Como dijimos antes, el sistema inmunológico puede activar el mecanismo de inflamación ante la presencia de patógenos en el intestino. Esta inflamación es parte del proceso de curación del cuerpo, pero cuando se descontrola provoca más daños que beneficios.

Muchas personas pueden desarrollar una condición llamada inflamación crónica, que a su vez los hace más susceptibles a sufrir ciertas enfermedades. A su vez, una persona afectada por inflamación por demasiado tiempo es más propenso a desarrollar afecciones mentales como la ansiedad y la depresión.

Eres lo que comes, la fabulosa dieta mediterránea

Un ejemplo que explica por qué eres lo que comes lo vemos en la beneficiosa dieta mediterránea, basada en verduras y alimentos del mar. Quienes la consumen tienen un 30% de posibilidades de sufrir depresión en comparación con los que comen las pesadas y grasientas comidas rápidas.
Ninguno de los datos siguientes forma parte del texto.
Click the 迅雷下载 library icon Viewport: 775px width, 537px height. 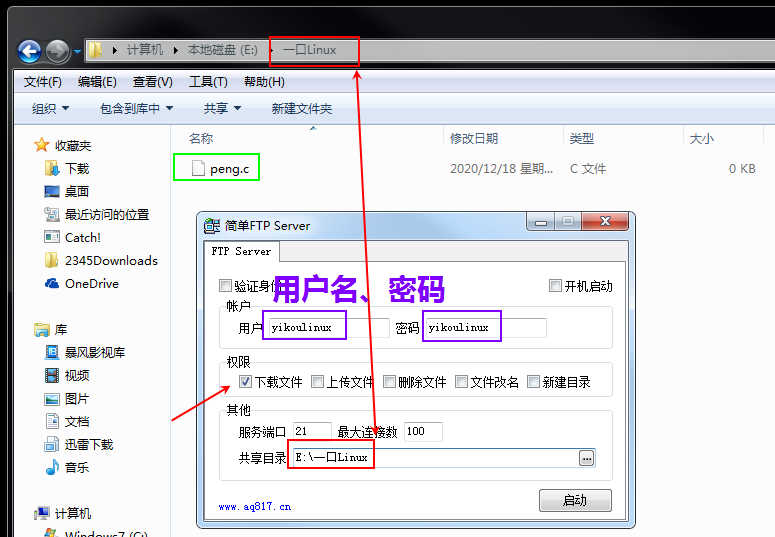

La dieta mediterránea garantiza un buen aporte de nutrientes y minerales al organismo, lo que facilita el buen funcionamiento del cerebro y el sistema endocrino, inmune, digestivo y circulatorio.

Por el contrario, el consumo excesivo de alimentos con alto contenido de azúcares procesados está relacionado con un aumento en la depresión, irritabilidad y fatiga mental, según diversos estudios.

En contraste, la dieta occidental es baja en grasas Omega-3, necesarias para que el cuerpo produzca diversas hormonas que combaten la inflamación. Otros estudios encontraron que al mejorar la ingesta de grasas Omega-3 se mejoran los síntomas de la depresión.

Vitaminas y minerales

La vitamina D es conocida como la “vitamina del Sol” porque se sintetiza en la piel al recibir los rayos solares, como una forma de protegerse contra estos. Pero quienes viven en zonas de poca luz o durante el otoño e invierno suelen sufrir deficiencia de esta vitamina.

La vitamina D influye en el estado de ánimo y también es un antiinflamatorio natural. Por lo tanto, eres lo que comes porque su nivel puede subir o bajar en base a cuánto pescado graso, productos lácteos, huevos, frutos secos, soja, cereales y legumbres consumas en tu dieta.

La vitamina B12 y el ácido fólico ayudan a mejorar la salud cerebral, mientras que las vitaminas A. C y E son antioxidantes que ayudan a frenar el envejecimiento celular así como alivian los síntomas de la depresión, ansiedad, autismo y el trastorno bipolar.

Ciclos de humor y su relación con la comida

Finalmente te diremos que tu estado de ánimo también influye en lo que comes o deseas comer. La falta de sueño o descanso nocturno lleva a muchos a buscar alimentos con más calorías al día siguiente.

El estrés aumenta el deseo de ingerir azúcares y esto a su vez hace que el cuerpo exija más magnesio, que de no recibirlo, provocará problemas de sueño.

Recuerda además que no todas las dietas de los famosos son recomendables. Hace un tiempo hubo un gran revuelo con la peligrosa dieta de Beyoncé, que para los expertos podría tener efectos negativos en ciertas personas.

Como ves, eres lo que comes y por eso es importante que mantengas una dieta lo más sana y equilibrada posible. Revisa tu dieta diaria y agrega aquello que te aporte las vitaminas y minerales esenciales.

Pero sobre todo, analiza bien cómo afecta tu estado de ánimo y elimina aquello que te afecte negativamente.